• Why the Plan B decision matters

    I’ve spent much of the last two weeks irked about the administration’s politics-over-science decision to overrule the FDA ruling allowing Plan B to go over the counter. There’s a new study in JAMA* that adds further evidence to the notion that the status quo is a problem:

    METHODS: From September to December 2010, female research assistants posing as adolescents who recently had unprotected intercourse were randomly assigned to call every commercial pharmacy in Nashville, Tennessee; Philadelphia, Pennsylvania; Cleveland, Ohio; Austin, Texas; and Portland, Oregon. We chose cities in geographically diverse states without pharmacy access laws that supersede uniform federal regulations. Lists of pharmacies were obtained from state boards of pharmacy. Calls were made weekdays between 9 AM and 5 PM, when pharmacies would presumably be fully staffed. Callers followed standardized scripts (Figure; details available on request) to simulate real-world calls and elicit specific information on emergency contraception availability and access. We examined same-day availability of emergency contraception, whether emergency contraception could be accessed by the caller, and whether the pharmacy communicated the correct age at which emergency contraception is accessible over-the-counter.

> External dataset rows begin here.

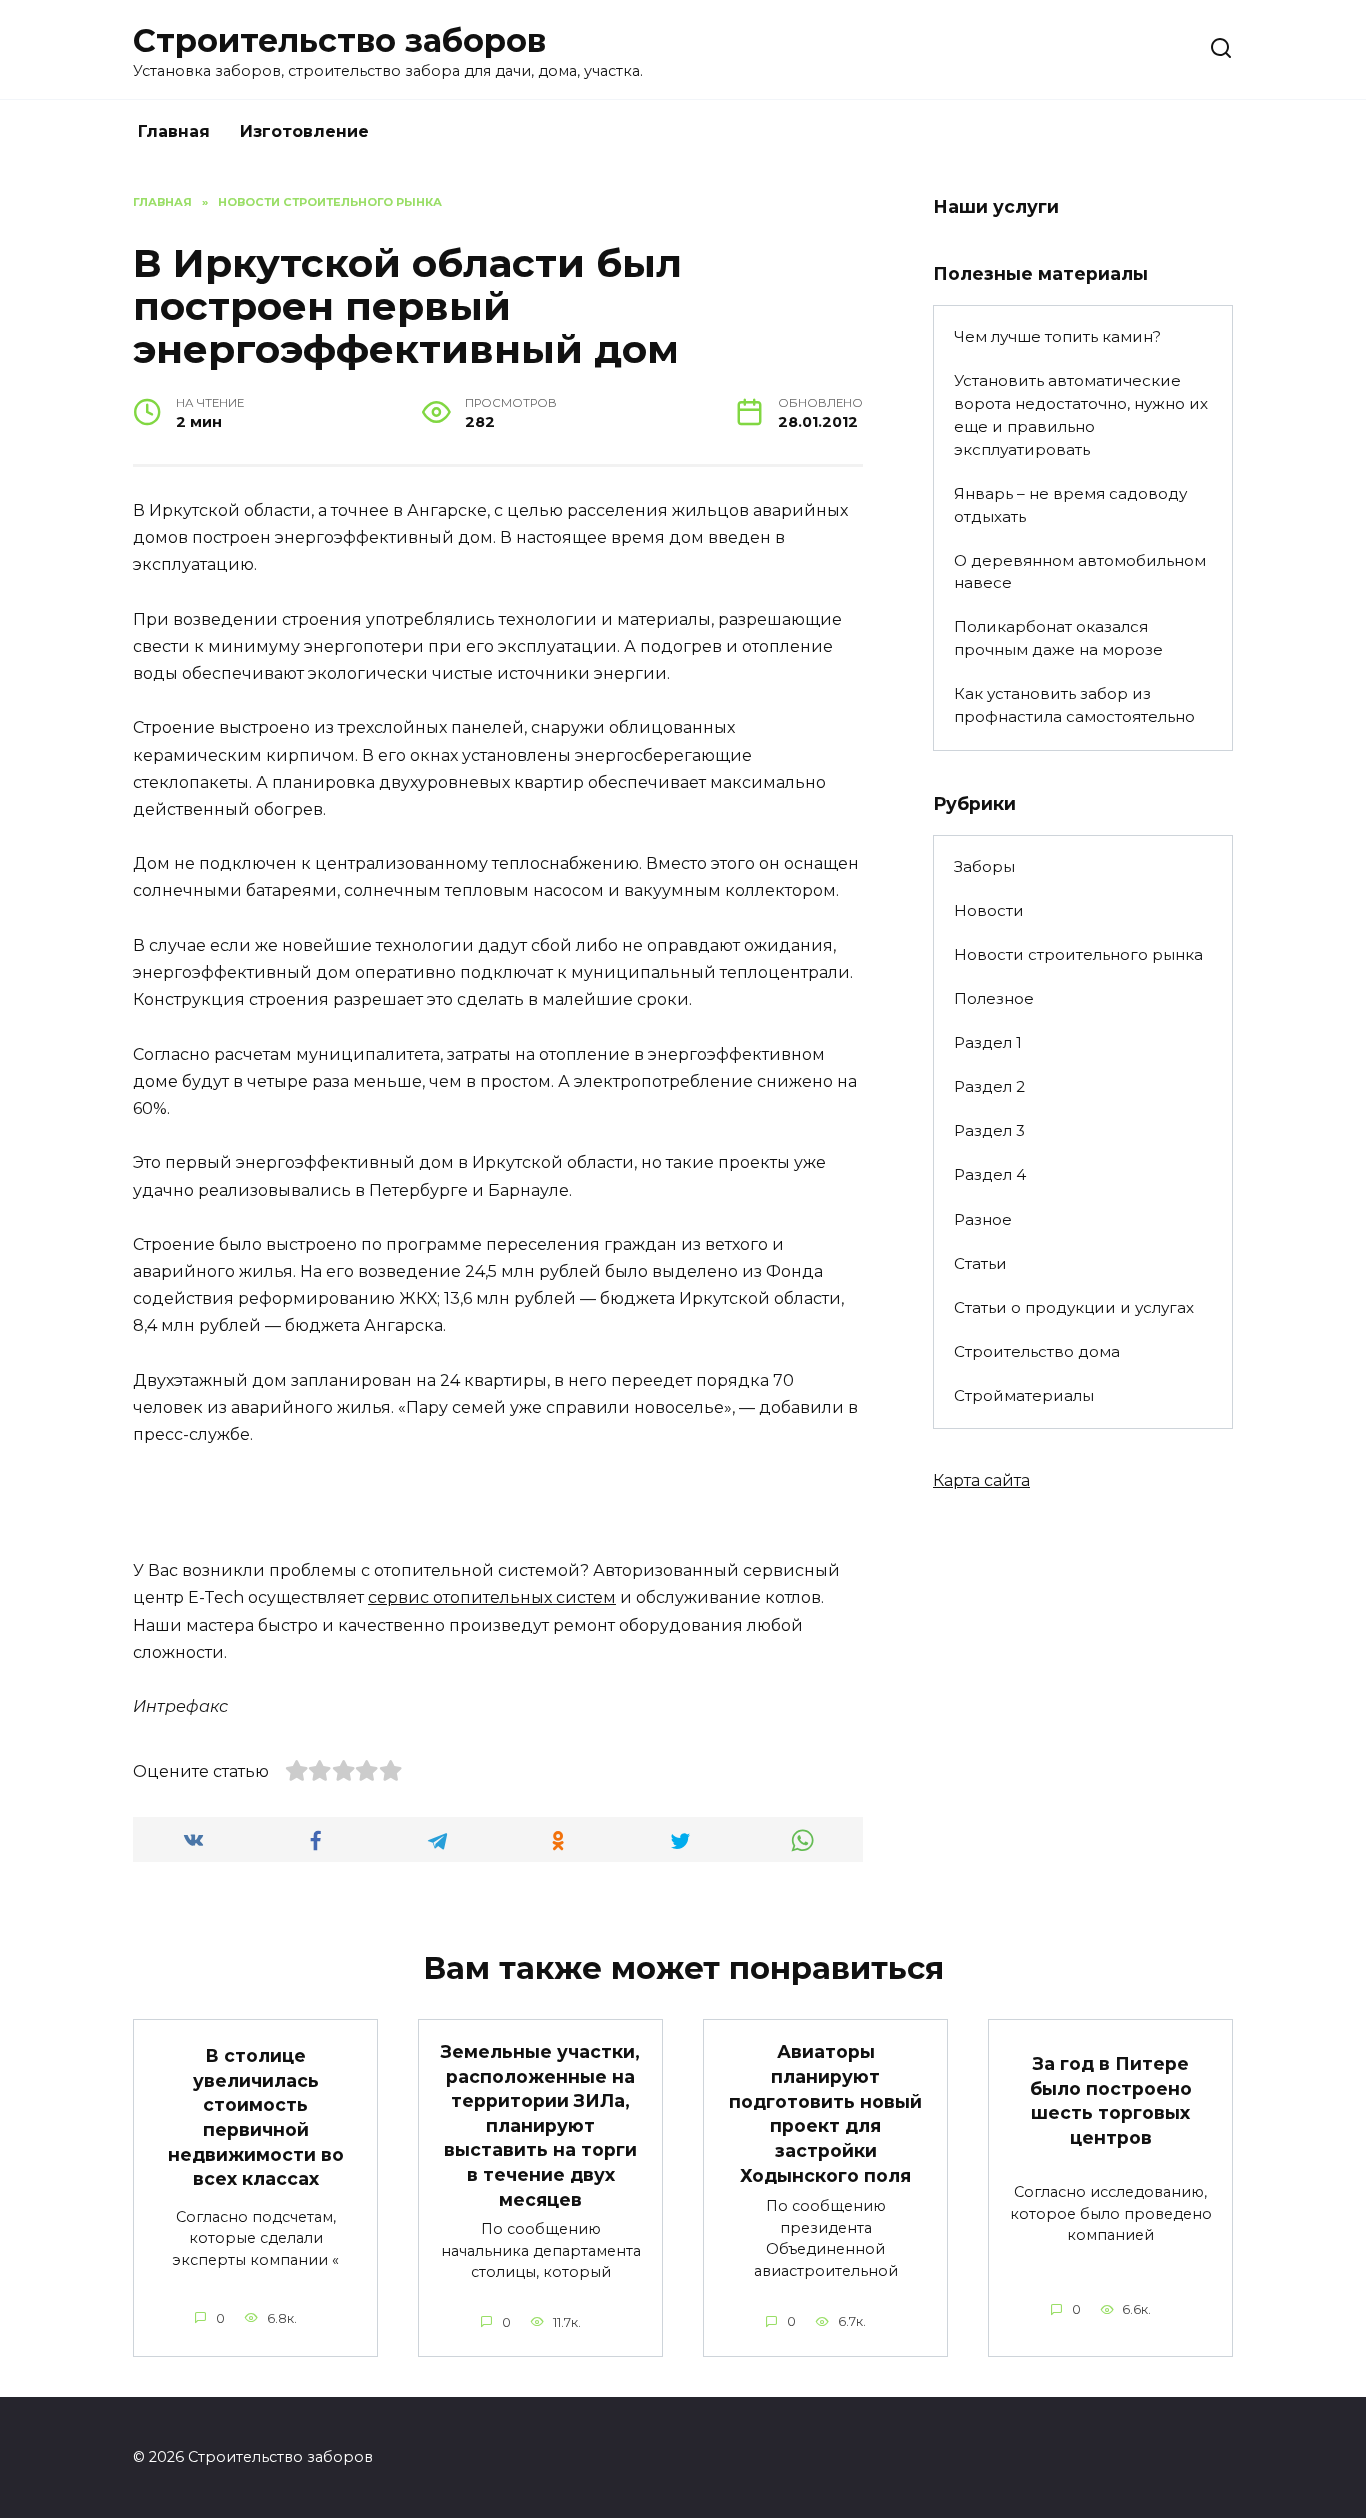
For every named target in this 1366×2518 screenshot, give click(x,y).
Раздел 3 (989, 1130)
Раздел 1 (988, 1042)
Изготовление (304, 131)
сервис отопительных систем (492, 1597)
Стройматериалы (1024, 1395)
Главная (174, 131)
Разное (983, 1219)
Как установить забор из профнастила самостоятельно (1074, 705)
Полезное (994, 998)
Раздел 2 (989, 1086)
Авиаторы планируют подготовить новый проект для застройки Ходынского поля (825, 2113)
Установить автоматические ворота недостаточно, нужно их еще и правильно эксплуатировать (1081, 414)
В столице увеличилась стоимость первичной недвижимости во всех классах (256, 2117)
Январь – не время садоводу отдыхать (1070, 505)
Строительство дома (1037, 1351)
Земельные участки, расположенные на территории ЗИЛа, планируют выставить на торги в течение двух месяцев (540, 2125)
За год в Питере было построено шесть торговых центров (1111, 2100)
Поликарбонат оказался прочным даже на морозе (1058, 638)
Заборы (984, 866)
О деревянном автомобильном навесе (1080, 572)
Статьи (980, 1263)
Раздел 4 (990, 1174)
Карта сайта (981, 1480)
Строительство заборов (339, 40)
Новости (989, 910)
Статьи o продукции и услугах (1074, 1307)
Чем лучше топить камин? (1057, 336)
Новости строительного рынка (1078, 954)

    As of now, any female age 17 or older can buy Plan B over the counter if they can show proof of age. The argument for making the drug completely over-the-counter is that it works best when taken soon after sex. Delays of hours, let alone days, can make a significant difference. So this study (which was brilliant in its simplicity) got women to pose as adolescents (age 17) to call pharmacies to see if Plan B was available to them. If they were told they couldn’t have it, they asked how old you had to be to get it. Here’s how the pharmacies fared (there’s probably a paywall):

    Let’s start with the fact that during the 943 attempts, nearly 20% of callers were told that they couldn’t get emergency contraception even before they revealed their age. Was that because the pharmacy didn’t have any in stock, or because the person on the phone didn’t want to give it out? We can’t say. But requiring a physician to fax or email in a prescription ahead of time when there’s a 20% chance that the medication won’t even be available? That’s a problem.

    It gets worse. If they did have the drug available, which occurred 759 times, once callers revealed they were 17 years old, almost 20% were told that they couldn’t have emergency contraception. Legally, of course, they could have. But they were “misinformed”. further analysis looking at the relative income of people living near the pharmacy found that people who lived in poorer neighborhoods were more than 60% more likely to be incorrectly told they couldn’t have the drug because they were too young than people who lived in more affluent neighborhoods.

    So let’s recap. Plan B is either unavailable or “hidden” in 20% of pharmacies. When it is available, people at the pharmacy are misinforming 17 year olds that they can’t have it anyway 20% of the time. They seem more likely to do so in poor neighborhoods, where a disproportionate number of teen pregnancies occur. All of this would be improved if the drug were just known to be available over-the-counter for everyone.

    Perhaps Secretary Sebelius will consider this “new data“?

    AEC

    *Full Disclosure: Health Services Research is a small world, and I know a number of the authors personally. One is an old and close friend. None of this lessens the quality and importance of this work. Further, I know that Tracey Wilkinson, the lead author, is finishing up her fellowship this summer, and any program would be incredibly lucky to hire her.